▶ **WORK REQUIRED**
The entries shown next need to be written again word for word.
--- ENTRIES SUPPLIED Enclosed Below ---
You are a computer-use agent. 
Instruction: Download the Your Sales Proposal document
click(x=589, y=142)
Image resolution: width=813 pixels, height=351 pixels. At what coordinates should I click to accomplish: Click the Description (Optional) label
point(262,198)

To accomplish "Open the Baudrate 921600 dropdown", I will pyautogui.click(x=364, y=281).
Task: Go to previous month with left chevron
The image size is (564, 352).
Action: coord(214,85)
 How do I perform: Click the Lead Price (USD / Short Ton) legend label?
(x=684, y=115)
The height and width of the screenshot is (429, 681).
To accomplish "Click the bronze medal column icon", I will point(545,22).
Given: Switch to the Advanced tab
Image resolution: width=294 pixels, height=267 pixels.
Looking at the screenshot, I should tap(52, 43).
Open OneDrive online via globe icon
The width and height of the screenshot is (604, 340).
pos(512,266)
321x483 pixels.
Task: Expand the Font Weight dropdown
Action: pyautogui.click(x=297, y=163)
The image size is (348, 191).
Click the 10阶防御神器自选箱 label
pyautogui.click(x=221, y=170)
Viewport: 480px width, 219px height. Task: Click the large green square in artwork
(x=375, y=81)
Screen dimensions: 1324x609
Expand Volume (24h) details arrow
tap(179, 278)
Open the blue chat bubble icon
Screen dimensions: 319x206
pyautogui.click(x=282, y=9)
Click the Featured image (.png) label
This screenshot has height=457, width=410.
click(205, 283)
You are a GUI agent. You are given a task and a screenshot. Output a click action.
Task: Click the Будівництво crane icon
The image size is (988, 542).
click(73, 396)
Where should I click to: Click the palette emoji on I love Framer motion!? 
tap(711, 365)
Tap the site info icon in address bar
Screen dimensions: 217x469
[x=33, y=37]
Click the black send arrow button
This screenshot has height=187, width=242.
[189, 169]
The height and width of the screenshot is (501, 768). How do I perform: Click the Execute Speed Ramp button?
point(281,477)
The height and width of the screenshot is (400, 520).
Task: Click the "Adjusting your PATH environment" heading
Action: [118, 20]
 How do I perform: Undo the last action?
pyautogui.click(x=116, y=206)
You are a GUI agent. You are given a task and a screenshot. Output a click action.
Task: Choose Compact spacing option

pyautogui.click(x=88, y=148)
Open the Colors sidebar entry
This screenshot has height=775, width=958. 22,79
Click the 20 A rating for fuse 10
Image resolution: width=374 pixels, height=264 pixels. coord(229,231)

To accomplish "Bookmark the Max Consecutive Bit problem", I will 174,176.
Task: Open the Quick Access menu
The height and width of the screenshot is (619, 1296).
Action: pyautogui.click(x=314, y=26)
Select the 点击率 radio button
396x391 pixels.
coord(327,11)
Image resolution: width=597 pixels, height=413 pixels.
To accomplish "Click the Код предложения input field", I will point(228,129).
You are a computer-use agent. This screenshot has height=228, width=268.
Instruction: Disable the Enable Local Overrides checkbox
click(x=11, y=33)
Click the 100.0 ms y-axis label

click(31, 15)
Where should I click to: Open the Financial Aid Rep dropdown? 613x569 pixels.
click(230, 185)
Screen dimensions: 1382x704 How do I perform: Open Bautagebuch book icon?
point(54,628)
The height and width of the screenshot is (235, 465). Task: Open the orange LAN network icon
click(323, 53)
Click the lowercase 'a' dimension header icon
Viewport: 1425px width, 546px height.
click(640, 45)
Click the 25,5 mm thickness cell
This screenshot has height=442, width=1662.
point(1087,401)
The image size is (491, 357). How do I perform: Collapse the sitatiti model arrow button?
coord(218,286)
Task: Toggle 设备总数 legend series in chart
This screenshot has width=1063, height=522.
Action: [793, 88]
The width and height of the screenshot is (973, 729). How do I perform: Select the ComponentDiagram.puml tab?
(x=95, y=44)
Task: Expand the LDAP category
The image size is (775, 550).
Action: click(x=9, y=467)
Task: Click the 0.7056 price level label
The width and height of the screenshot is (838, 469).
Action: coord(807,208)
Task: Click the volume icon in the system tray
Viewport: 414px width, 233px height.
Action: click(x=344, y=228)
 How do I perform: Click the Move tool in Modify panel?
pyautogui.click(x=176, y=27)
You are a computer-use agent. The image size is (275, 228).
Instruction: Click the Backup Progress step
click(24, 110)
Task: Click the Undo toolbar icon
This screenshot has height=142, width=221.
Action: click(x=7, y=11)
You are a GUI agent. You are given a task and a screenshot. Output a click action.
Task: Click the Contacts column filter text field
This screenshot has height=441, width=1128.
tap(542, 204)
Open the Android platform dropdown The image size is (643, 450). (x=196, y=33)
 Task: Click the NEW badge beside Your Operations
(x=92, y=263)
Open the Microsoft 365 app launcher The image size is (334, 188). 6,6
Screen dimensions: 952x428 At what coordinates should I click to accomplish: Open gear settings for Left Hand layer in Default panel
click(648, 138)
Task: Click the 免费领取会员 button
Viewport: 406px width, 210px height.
--- End of Enclosed ENTRIES SUPPLIED ---
▶ **SOLUTION FOR THIS TASK**
You are a computer-use agent. 
Instruction: Download the Your Sales Proposal document
click(x=589, y=142)
Image resolution: width=813 pixels, height=351 pixels. At what coordinates should I click to accomplish: Click the Description (Optional) label
point(262,198)

To accomplish "Open the Baudrate 921600 dropdown", I will pyautogui.click(x=364, y=281).
Task: Go to previous month with left chevron
The image size is (564, 352).
Action: coord(214,85)
 How do I perform: Click the Lead Price (USD / Short Ton) legend label?
(x=684, y=115)
The height and width of the screenshot is (429, 681).
To accomplish "Click the bronze medal column icon", I will point(545,22).
Given: Switch to the Advanced tab
Image resolution: width=294 pixels, height=267 pixels.
Looking at the screenshot, I should tap(52, 43).
Open OneDrive online via globe icon
The width and height of the screenshot is (604, 340).
pos(512,266)
321x483 pixels.
Task: Expand the Font Weight dropdown
Action: pyautogui.click(x=297, y=163)
The image size is (348, 191).
Click the 10阶防御神器自选箱 label
pyautogui.click(x=221, y=170)
Viewport: 480px width, 219px height. Task: Click the large green square in artwork
(x=375, y=81)
Screen dimensions: 1324x609
Expand Volume (24h) details arrow
tap(179, 278)
Open the blue chat bubble icon
Screen dimensions: 319x206
pyautogui.click(x=282, y=9)
Click the Featured image (.png) label
This screenshot has height=457, width=410.
click(205, 283)
You are a GUI agent. You are given a task and a screenshot. Output a click action.
Task: Click the Будівництво crane icon
The image size is (988, 542).
click(73, 396)
Where should I click to: Click the palette emoji on I love Framer motion!? 
tap(711, 365)
Tap the site info icon in address bar
Screen dimensions: 217x469
[x=33, y=37]
Click the black send arrow button
This screenshot has height=187, width=242.
[189, 169]
The height and width of the screenshot is (501, 768). How do I perform: Click the Execute Speed Ramp button?
point(281,477)
The height and width of the screenshot is (400, 520).
Task: Click the "Adjusting your PATH environment" heading
Action: [118, 20]
 How do I perform: Undo the last action?
pyautogui.click(x=116, y=206)
You are a GUI agent. You are given a task and a screenshot. Output a click action.
Task: Choose Compact spacing option

pyautogui.click(x=88, y=148)
Open the Colors sidebar entry
This screenshot has height=775, width=958. 22,79
Click the 20 A rating for fuse 10
Image resolution: width=374 pixels, height=264 pixels. coord(229,231)

To accomplish "Bookmark the Max Consecutive Bit problem", I will 174,176.
Task: Open the Quick Access menu
The height and width of the screenshot is (619, 1296).
Action: pyautogui.click(x=314, y=26)
Select the 点击率 radio button
396x391 pixels.
coord(327,11)
Image resolution: width=597 pixels, height=413 pixels.
To accomplish "Click the Код предложения input field", I will point(228,129).
You are a computer-use agent. This screenshot has height=228, width=268.
Instruction: Disable the Enable Local Overrides checkbox
click(x=11, y=33)
Click the 100.0 ms y-axis label

click(31, 15)
Where should I click to: Open the Financial Aid Rep dropdown? 613x569 pixels.
click(230, 185)
Screen dimensions: 1382x704 How do I perform: Open Bautagebuch book icon?
point(54,628)
The height and width of the screenshot is (235, 465). Task: Open the orange LAN network icon
click(323, 53)
Click the lowercase 'a' dimension header icon
Viewport: 1425px width, 546px height.
click(640, 45)
Click the 25,5 mm thickness cell
This screenshot has height=442, width=1662.
point(1087,401)
The image size is (491, 357). How do I perform: Collapse the sitatiti model arrow button?
coord(218,286)
Task: Toggle 设备总数 legend series in chart
This screenshot has width=1063, height=522.
Action: [793, 88]
The width and height of the screenshot is (973, 729). How do I perform: Select the ComponentDiagram.puml tab?
(x=95, y=44)
Task: Expand the LDAP category
The image size is (775, 550).
Action: click(x=9, y=467)
Task: Click the 0.7056 price level label
The width and height of the screenshot is (838, 469).
Action: coord(807,208)
Task: Click the volume icon in the system tray
Viewport: 414px width, 233px height.
Action: click(x=344, y=228)
 How do I perform: Click the Move tool in Modify panel?
pyautogui.click(x=176, y=27)
You are a computer-use agent. The image size is (275, 228).
Instruction: Click the Backup Progress step
click(24, 110)
Task: Click the Undo toolbar icon
This screenshot has height=142, width=221.
Action: click(x=7, y=11)
You are a GUI agent. You are given a task and a screenshot. Output a click action.
Task: Click the Contacts column filter text field
This screenshot has height=441, width=1128.
tap(542, 204)
Open the Android platform dropdown The image size is (643, 450). (x=196, y=33)
 Task: Click the NEW badge beside Your Operations
(x=92, y=263)
Open the Microsoft 365 app launcher The image size is (334, 188). 6,6
Screen dimensions: 952x428 At what coordinates should I click to accomplish: Open gear settings for Left Hand layer in Default panel
click(648, 138)
Task: Click the 免费领取会员 button
Viewport: 406px width, 210px height.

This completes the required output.